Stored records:
'''

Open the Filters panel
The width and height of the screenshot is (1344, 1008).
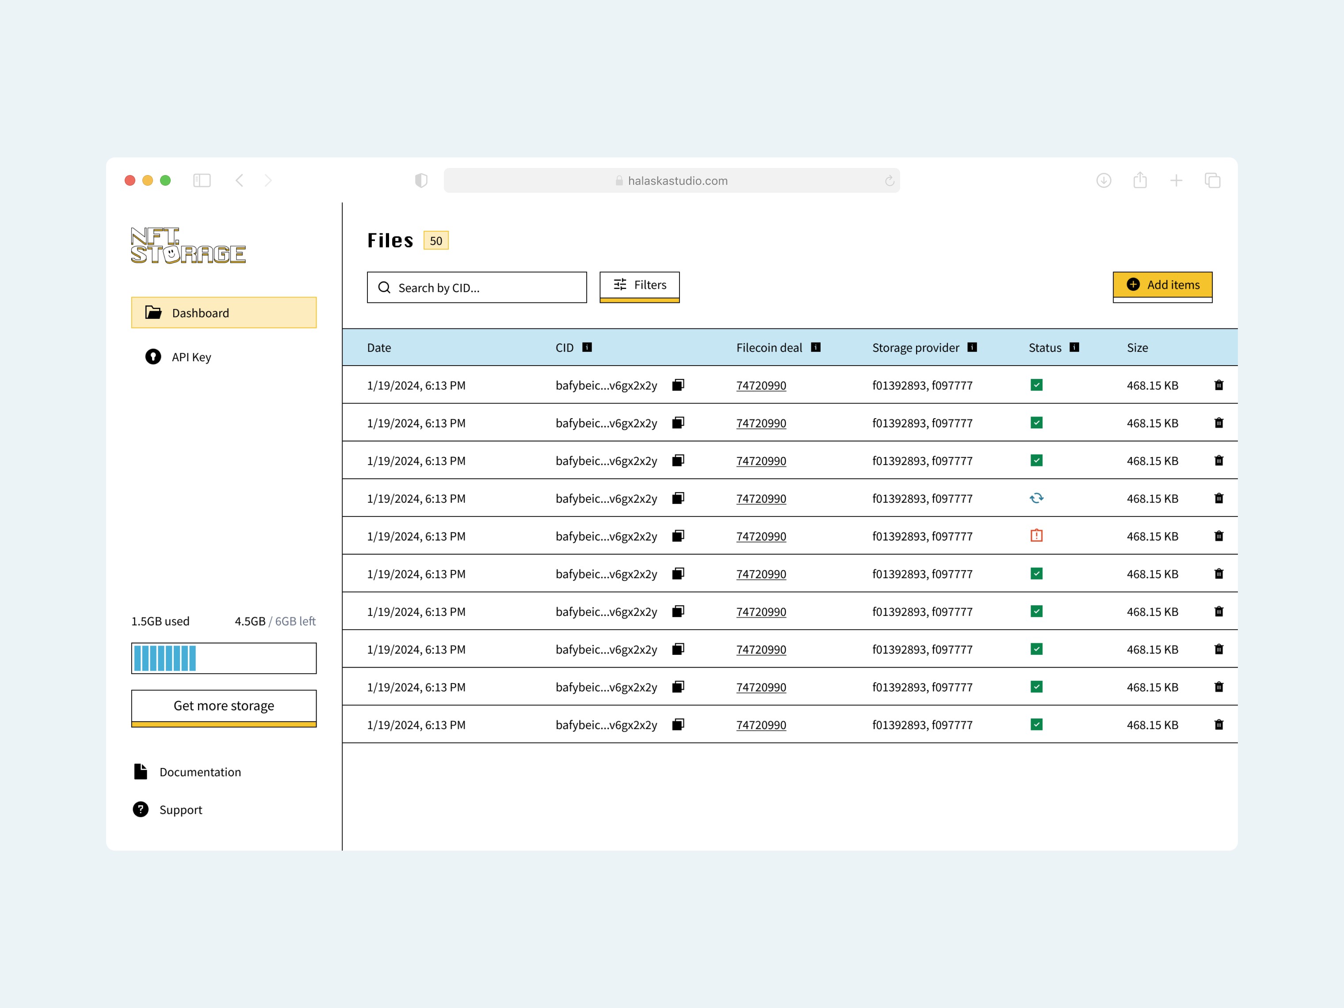tap(639, 286)
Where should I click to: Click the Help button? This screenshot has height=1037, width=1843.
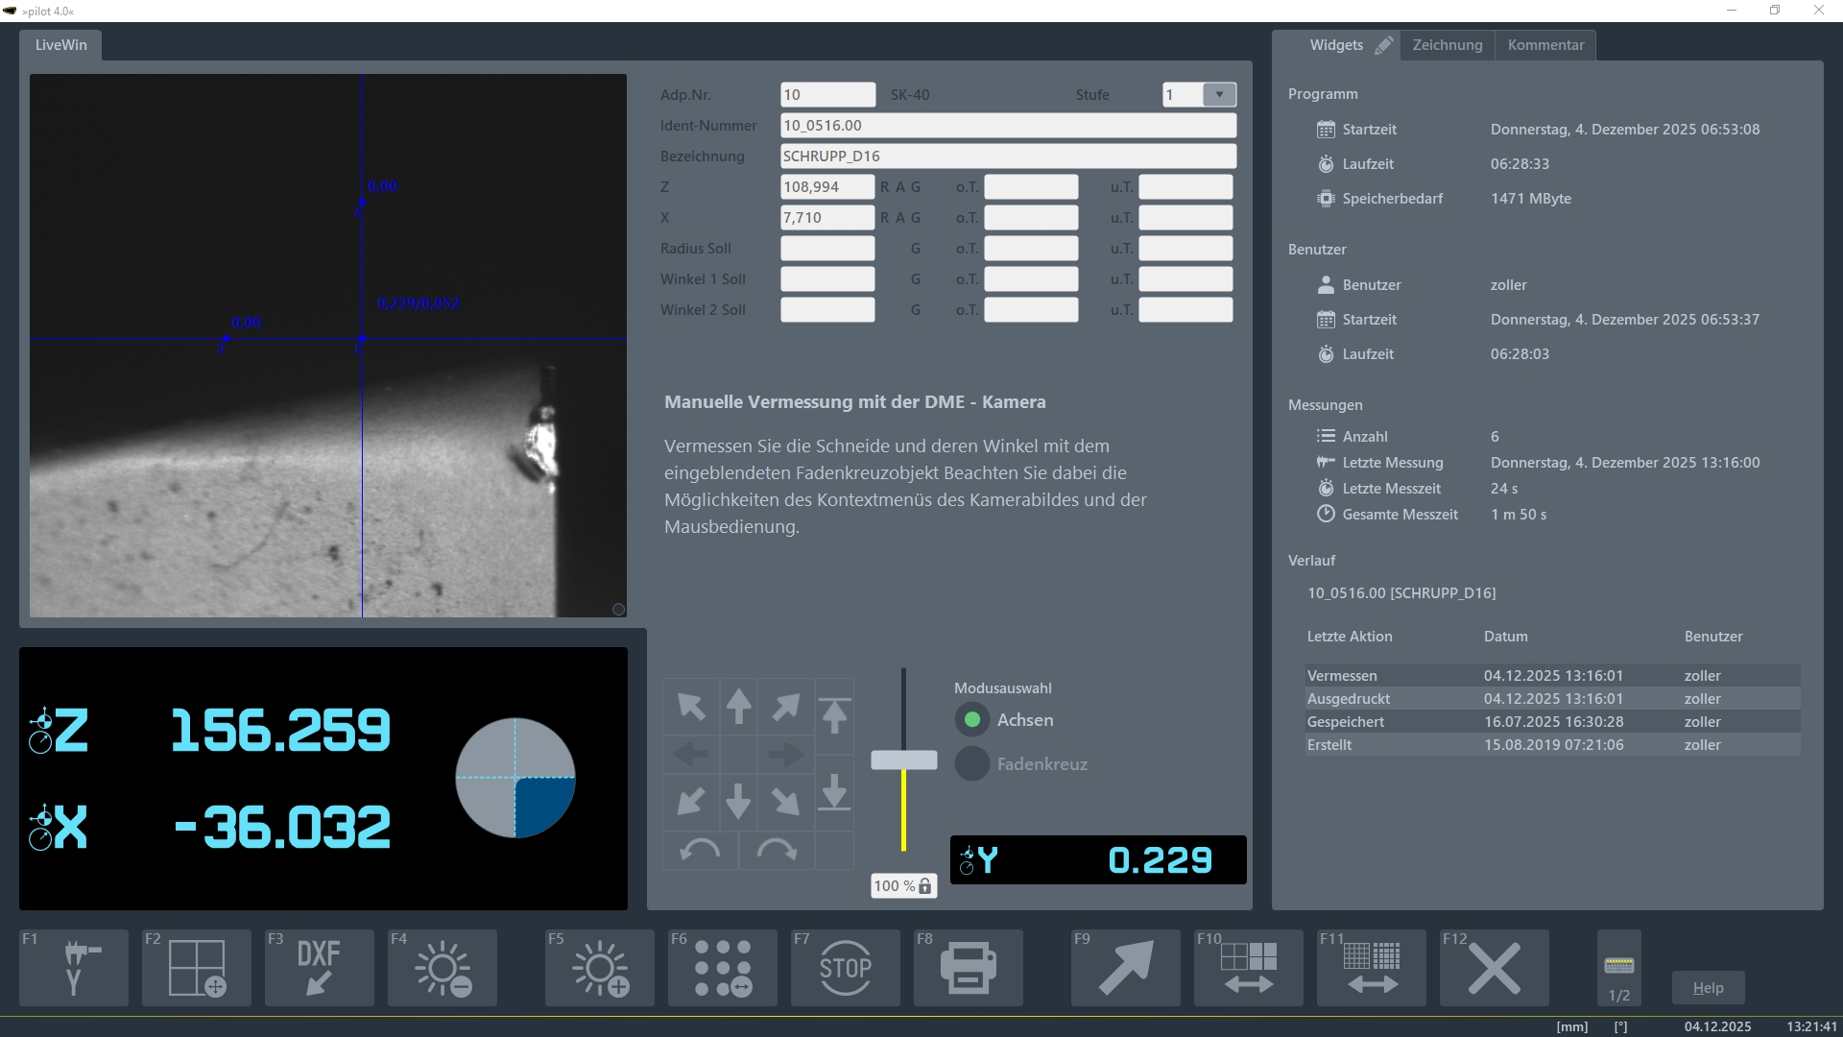[1708, 987]
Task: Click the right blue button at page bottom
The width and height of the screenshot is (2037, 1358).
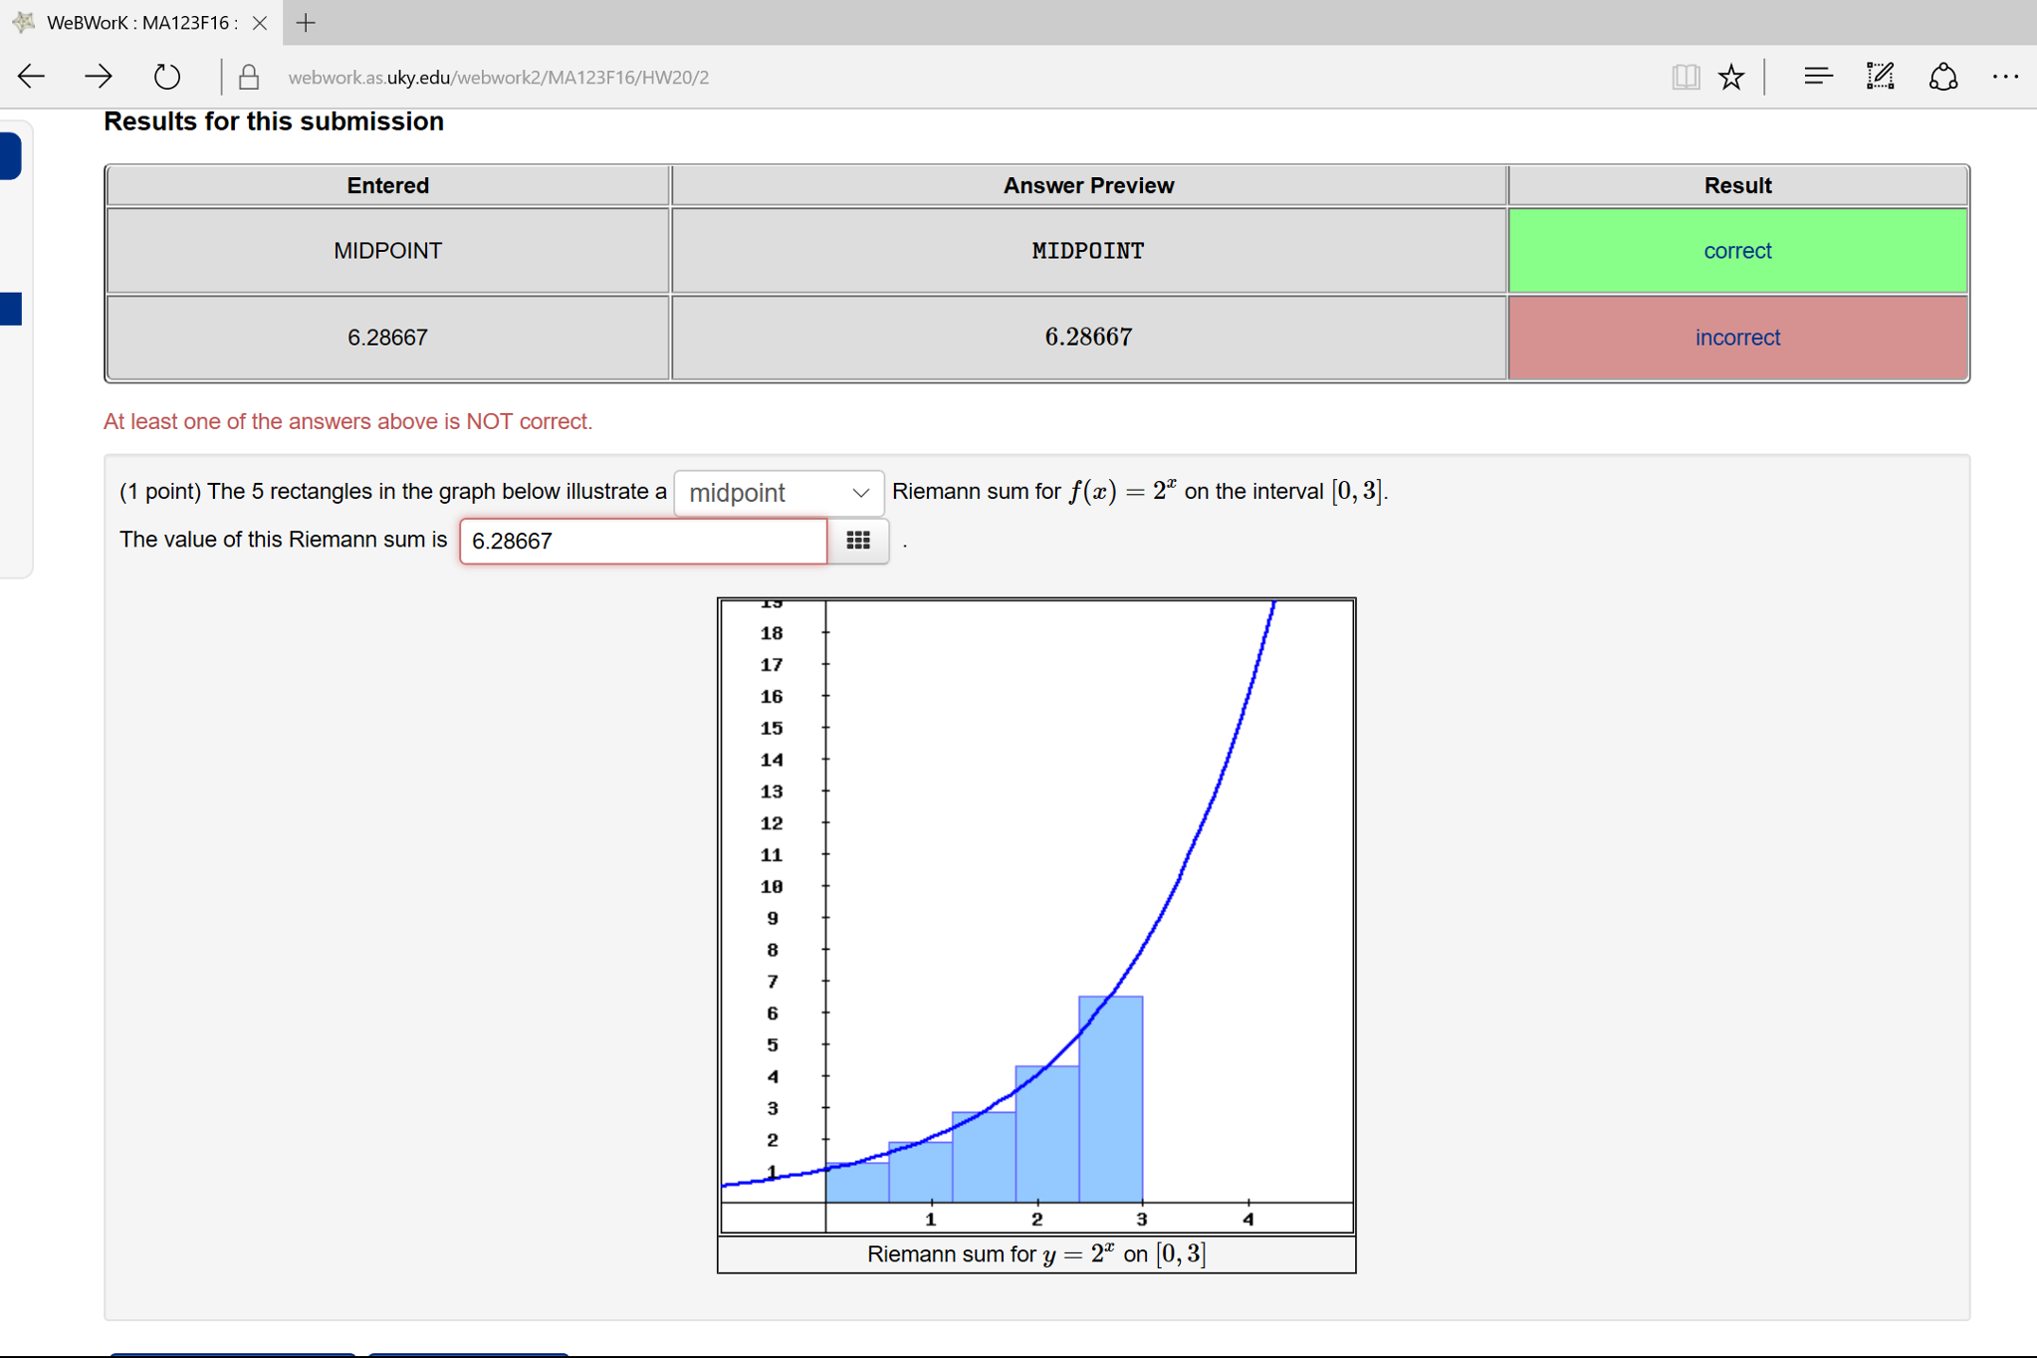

'''

Problem statement:
Would you reproduce the lines above exactly, without carrying over the pictures?

Worked solution:
Open the Filters panel
The width and height of the screenshot is (1344, 1008).
tap(639, 286)
Where should I click to: Click the Help button? This screenshot has height=1037, width=1843.
[1708, 987]
Task: Click the right blue button at page bottom
The width and height of the screenshot is (2037, 1358).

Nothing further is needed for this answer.